By Mathieu Boudreau
This MRM Reproducible Research Insights interview is with Julien Songeon and Antoine Klauser from the University of Geneva in Switzerland, respectively first and last author of a paper entitled “In vivo magnetic resonance 31 P-Spectral Analysis With Neural Networks: 31P-SPAWNN”. This work was singled out because it demonstrated exemplary reproducible research practices; specifically, the authors shared the source code for their proposed method (simulations, their deep learning network, and sample datasets).
To learn more, check out our recent MRM Highlights Q&A interview with Julien Songeon and Antoine Klauser.
1. Why did you choose to share your code/data?
This approach naturally facilitates the demonstration presented in the manuscript, allowing interested readers to test the method themselves. Also, we enable others to validate and reproduce our results effectively.
Also, rather than adopting a competitive approach, we prefer, in this way, to promote collaboration in MR research, because a collaborative mindset can foster advancements and progress in the field. Ultimately, code sharing can assist other researchers who wish to pursue similar research directions. They can utilize our work as a foundation, potentially saving significant implementation and coding efforts. This accelerates the pace of research and encourages researchers to build upon existing knowledge rather than wasting resources on replication efforts.
2. What is your lab or institutional policy on sharing research code and data?
Our institution has a highly flexible policy regarding the sharing of code and data. While open science practices are strongly encouraged, there are no clear advantages for us nor mandatory constraints in place that require us to share .
3. How do you think we might encourage researchers in the MRI community to contribute more open-source content along with their research papers?
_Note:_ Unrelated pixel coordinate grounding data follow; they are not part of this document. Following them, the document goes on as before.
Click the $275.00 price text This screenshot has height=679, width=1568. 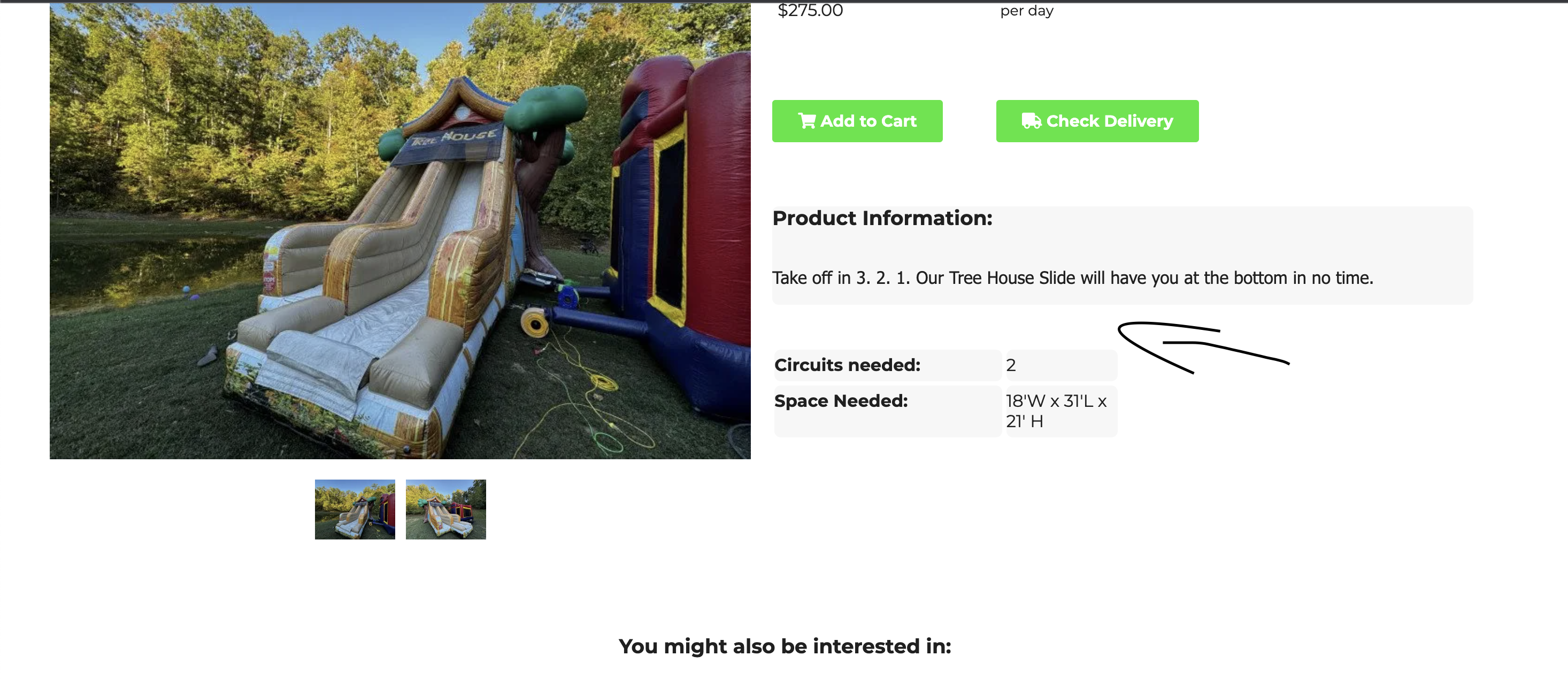coord(810,10)
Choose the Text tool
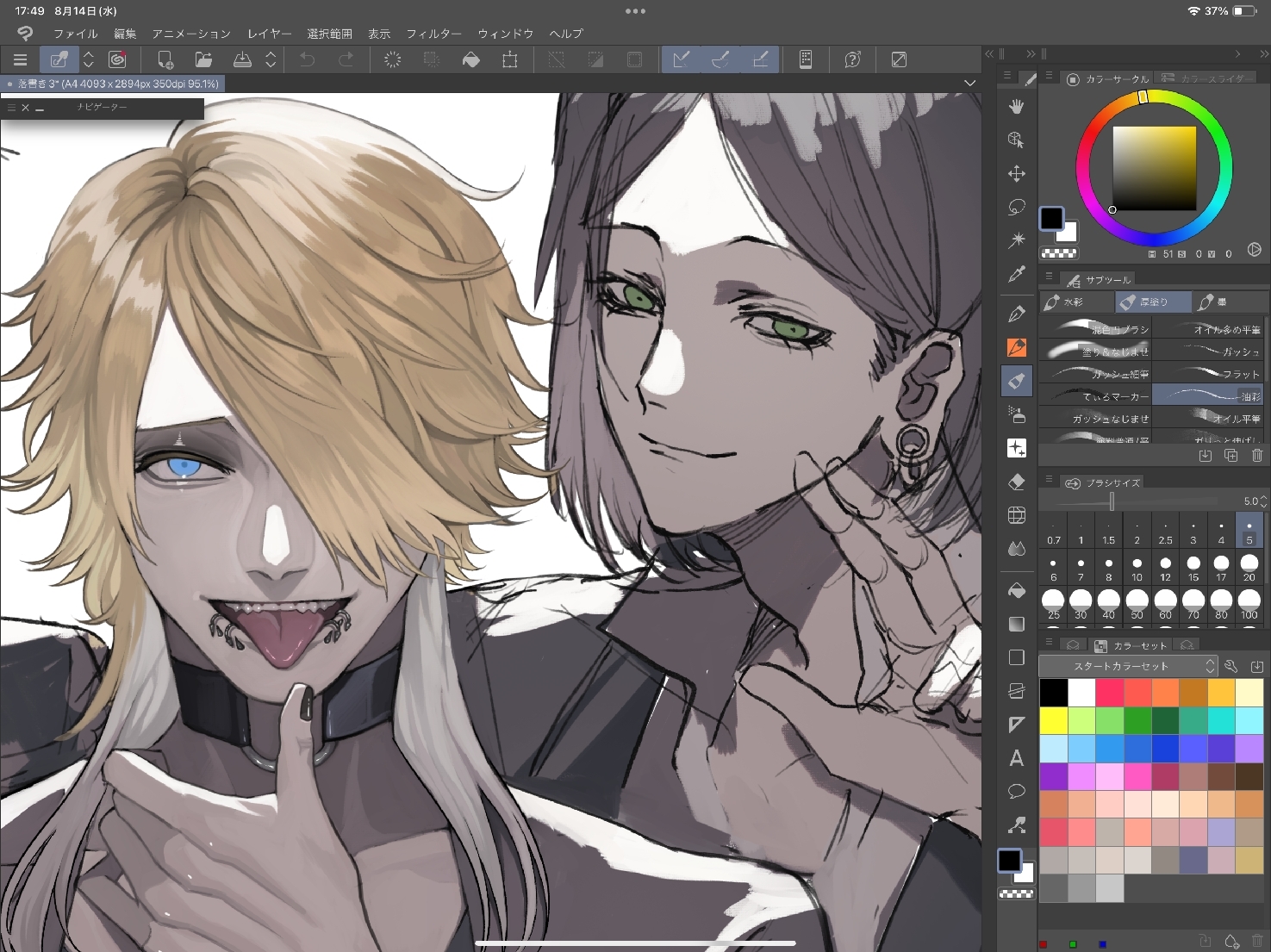 tap(1017, 758)

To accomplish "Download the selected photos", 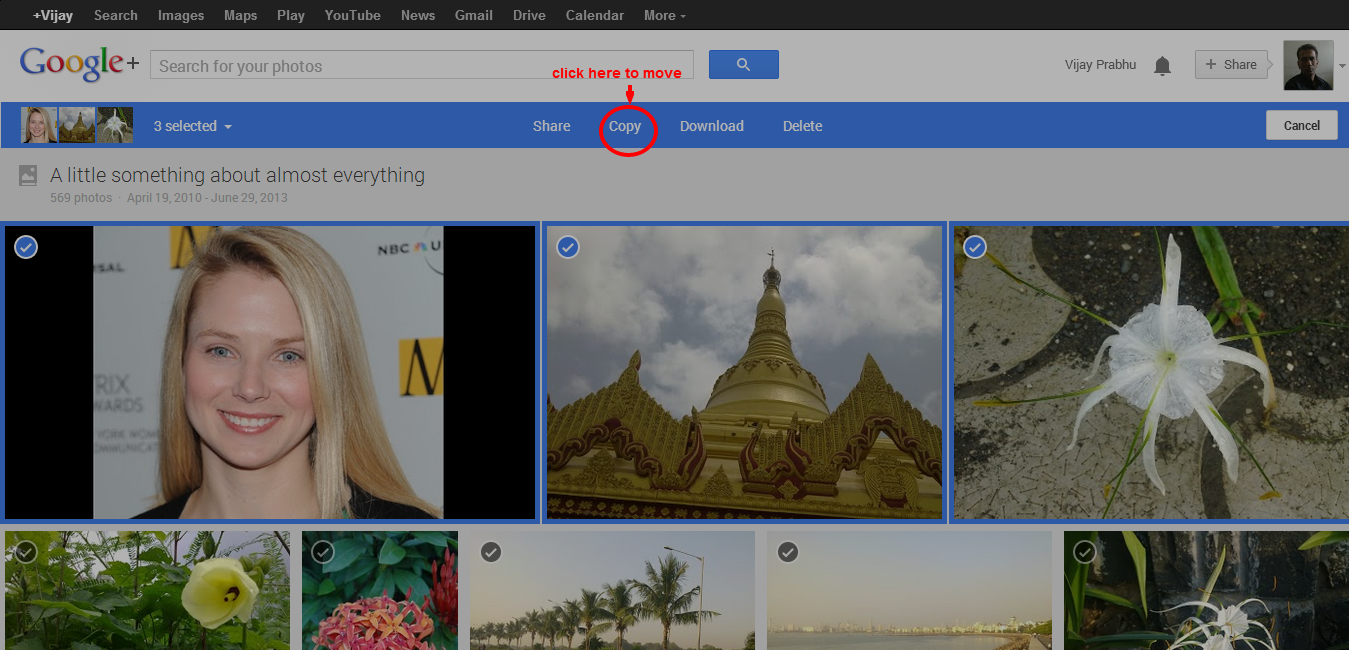I will click(x=711, y=126).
I believe that if code and data sharing were recognized to add clear value to a submitted manuscript, then authors would have a positive incentive to provide open-source content. In addition to evaluating factors such as innovation, soundness of methodology, quality of results, and clarity of demonstration, editors should acknowledge the inclusion of code and data as a valuable contribution to the scientific community.
Questions about the specific reproducible research habit
1. Your code repository is really well documented. What advice would you give to people preparing to share their first repository?
When preparing to share a code repository, you need to think about the future users of your code and what information they will need to understand and use it effectively. The README file should explain the purpose of the code, and provide installation instructions, dependencies, and examples. The files could have comments within the code to clarify specific sections or functions. To help users navigate the repository and locate relevant files easily, I suggest organizing your code and files in a logical manner, using explicit naming. Finally, I would recommend including examples and/or tutorials, providing sample input data and scripts that demonstrate how to use your code. This can really help users to understand the expected workflow and apply the code to their own research.
2. What questions did you ask yourselves while you were developing the code that would eventually be shared?
In the development phase, we aimed to create code that could be easily adapted and reused for different experiments or in different research scenarios.
We also considered the computational complexity and performance of our code to ensure that it could handle large training datasets or complex computations effectively.
Finally, we paid attention to the clarity and comprehensibility of our code. We aimed to write code that would be accessible to other researchers.
3. How do you recommend that people use the project repository you shared?
Start with the README file. Read the README file and try to rerun the command shown. it will provide an overview of the capability and usage of the code and model.
Once you have a good understanding of the code, try to run it on your own data, adapting the number of points and the bandwidth and retraining a new model.
Then, further adaptation could be implemented: you could add other metabolites, apply the method to other nuclei, explore other model architectures.
4. Are there any other reproducible research habits that you didn’t use for this paper but might be interested in trying in the future?
Using tools like Docker or Singularity to create reproducible and portable computing environments. This ensures that the code can be executed consistently across different systems and configurations without cumbersome installation or setup. In addition, keeping track of and archiving the successive versions of the code in a systematic manner allows researchers to easily track and manage changes to the code over time. This can be particularly useful when code is linked to a publication and extra data are required during the peer-review process. Also, we could try making automated pipelines that capture the entire workflow, from data acquisition to final results. Doing this simplifies the reproducibility process and reduces the potential for human error.